Scolaro is representing the family in the lawsuit against Calvary Chapel.
“Rather than using it as a teaching moment, they used it as a punitive moment,” Scolaro said, referring to Colin’s expulsion.
The school’s policy gives discretion to the school administration when it comes to expelling students.
NBC 6 reached out to the school administrator and representatives for the school and Calvary Chapel Fort Lauderdale.

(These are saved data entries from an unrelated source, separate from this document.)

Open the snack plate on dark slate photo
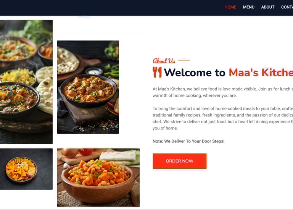 (x=26, y=169)
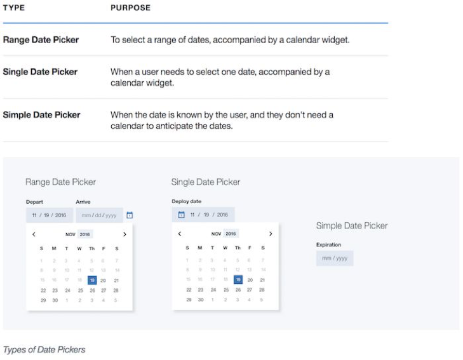The width and height of the screenshot is (463, 360).
Task: Go to previous month in Range picker
Action: click(34, 234)
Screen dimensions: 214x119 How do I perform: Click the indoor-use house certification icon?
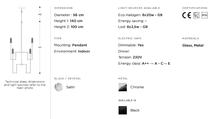click(196, 15)
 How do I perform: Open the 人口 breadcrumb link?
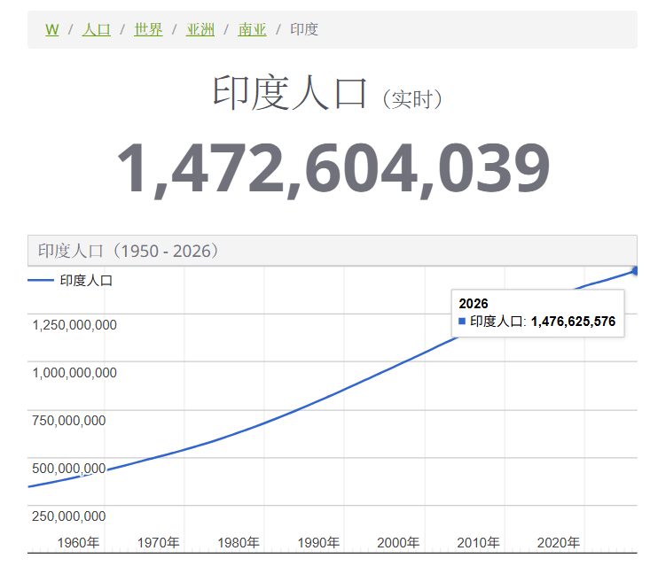97,29
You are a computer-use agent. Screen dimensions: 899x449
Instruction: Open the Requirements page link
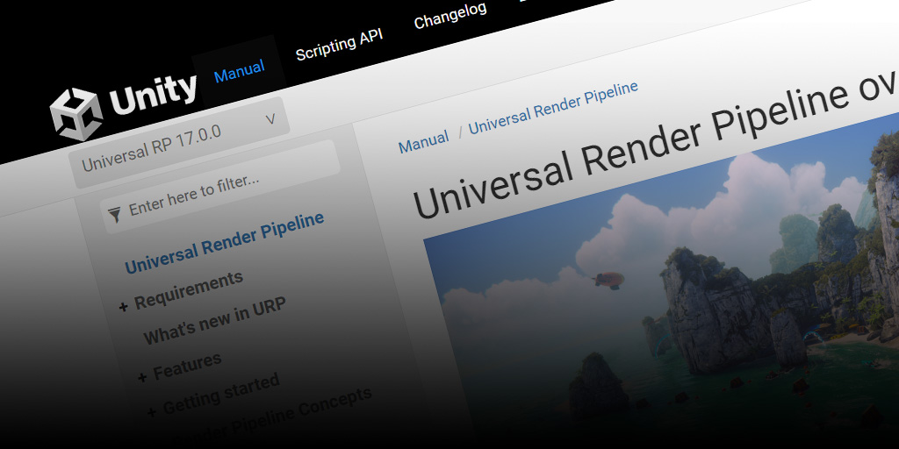pos(188,289)
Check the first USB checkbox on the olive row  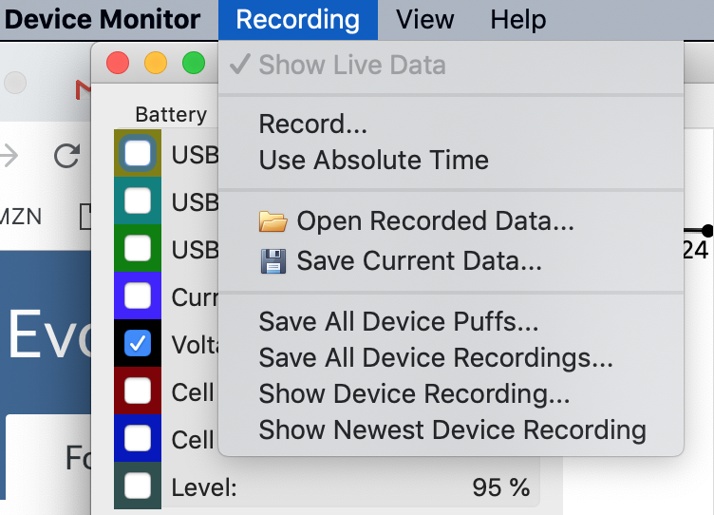click(x=138, y=153)
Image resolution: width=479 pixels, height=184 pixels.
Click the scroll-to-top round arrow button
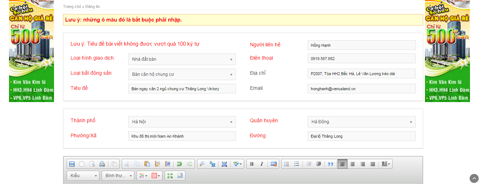474,179

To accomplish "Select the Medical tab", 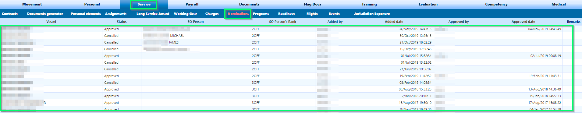I will [559, 4].
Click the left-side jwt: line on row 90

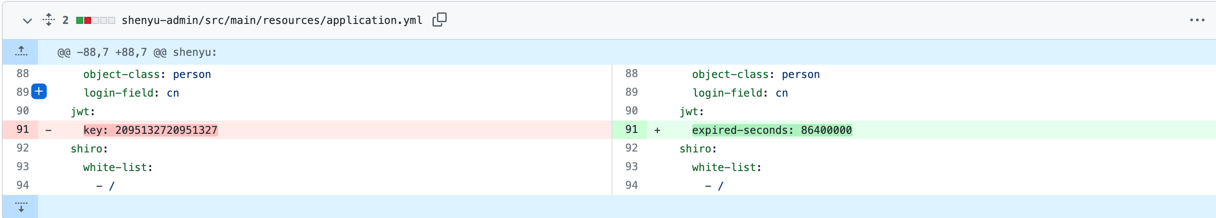[x=83, y=111]
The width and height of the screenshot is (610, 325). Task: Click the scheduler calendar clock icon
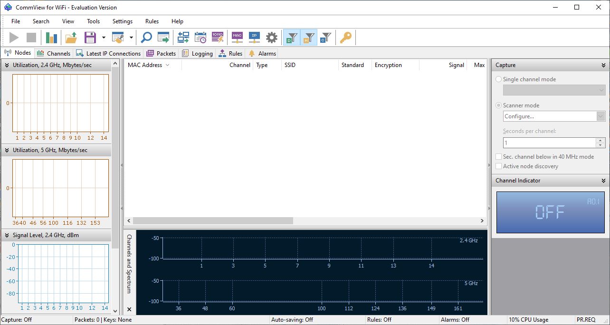pos(200,38)
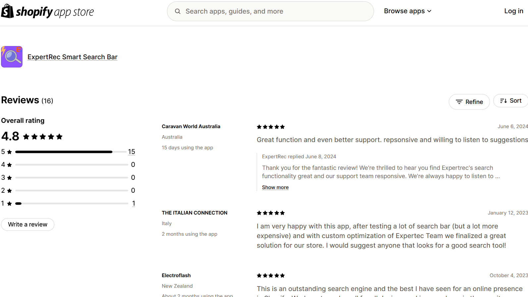The image size is (528, 297).
Task: Click the Shopify bag logo icon
Action: (x=7, y=11)
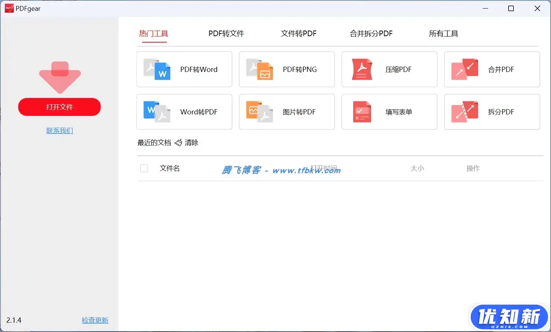Click the broom icon next to 最近的文档
This screenshot has width=551, height=332.
(x=178, y=142)
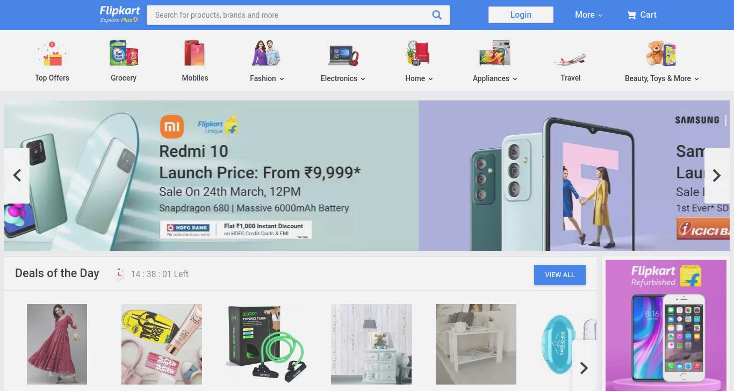Show next deals with arrow

point(584,368)
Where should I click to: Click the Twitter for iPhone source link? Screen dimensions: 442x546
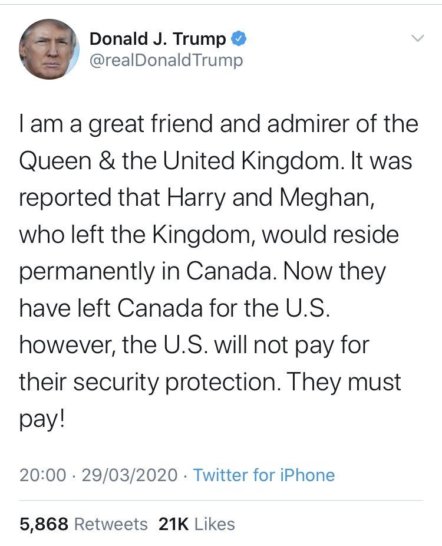coord(264,475)
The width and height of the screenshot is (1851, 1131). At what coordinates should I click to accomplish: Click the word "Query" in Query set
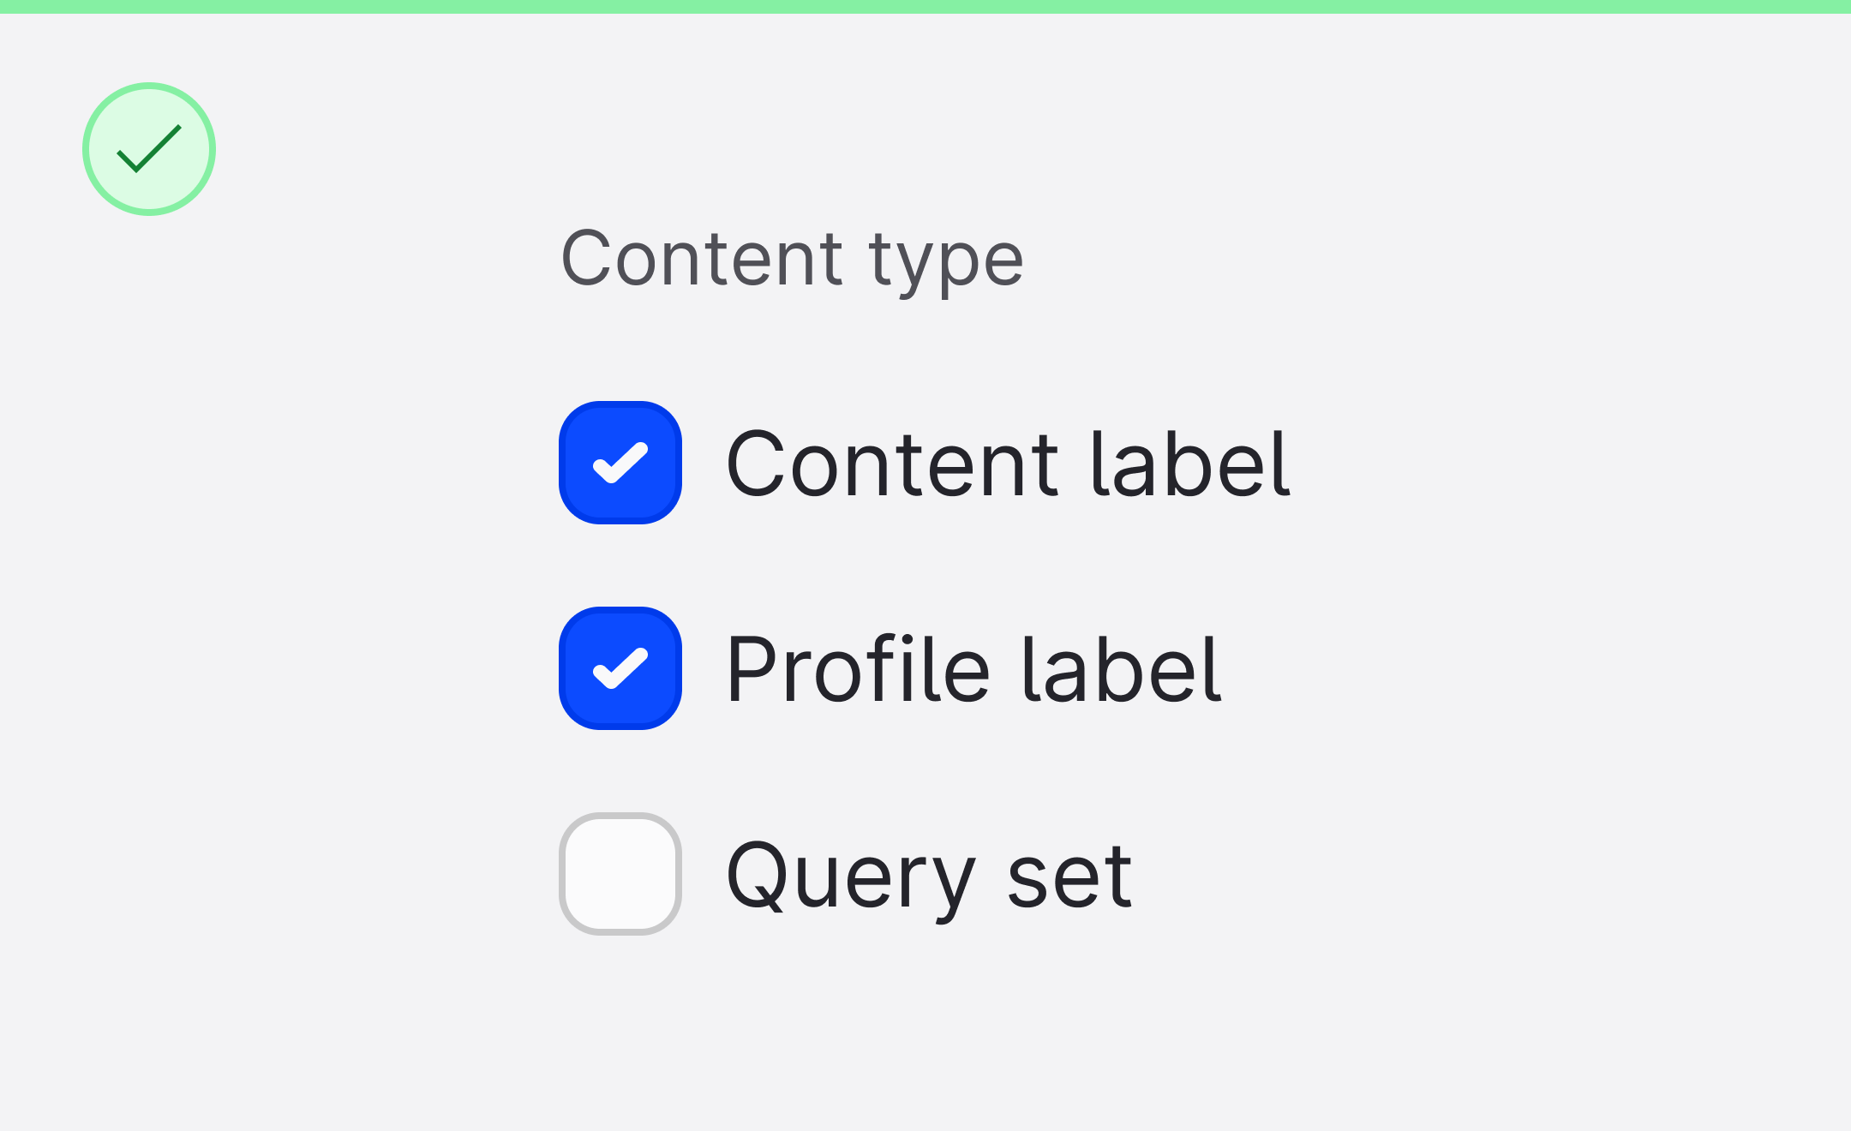850,876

Katy Mills, a spokesperson for Calvary Chapel, sent us this statement: “As you mentioned in your email, this is a very sensitive matter, and we don’t believe the details of Colin’s tragic passing should be discussed in the press out of respect for the family. In March 2020, our school community was deeply grieved to hear of the death of Colin Happ. Colin was loved by his friends, teachers and school staff. It was a devastating loss for his family and community, and a tragedy that has forever impacted all who knew him. Our hearts and prayers are still with his family as we all continue to mourn the loss of this precious child. As a church and school ministry, our commitment is always to care for people in their pain, and to offer ongoing comfort and support to families.”
We also reached out to Mitchell Lundeen, who is representing Calvary Chapel and the school administrator in the civil case. He declined to comment, writing in an email, “When I am involved with litigation as an attorney I feel it is in the best interest of my client to not make any comments.”
Calvary Chapel and the school administrator are trying to dismiss the case in court, saying the family agreed to settle any claim or dispute by “biblically-based mediation” when Colin was enrolled, adding if mediation is not successful, they are bound by arbitration.
But Scolaro said the agreement terminated when Colin was expelled.
Bryan and Colleen said it took time and a lot of prayers to be able to talk about what happened to Colin. But they decided to share their story because they hope they can help others struggling.
“We don’t want to have another parent having to go through losing a child to such a senseless thing,” Collen said.
“No issue is too big to be overcome. Kids need to understand that,” Bryan added.
The family said they keep Colin’s memory alive by writing letters to him on Christmas, releasing balloons on his birthdays and keeping his room just the same way he left it.
“I connect with Colin every day…I’m very in tune with him. I just feel his presence continually. I really do. Until we meet again, I’m going to feel that every day,” Bryan said while fighting back tears. “He loved life, he really loved life.”
If you or someone you know is in crisis, call the National Suicide Prevention Lifeline at 800-273-8255, text HOME to 741741, or visit SpeakingOfSuicide.com/resources for additional resources.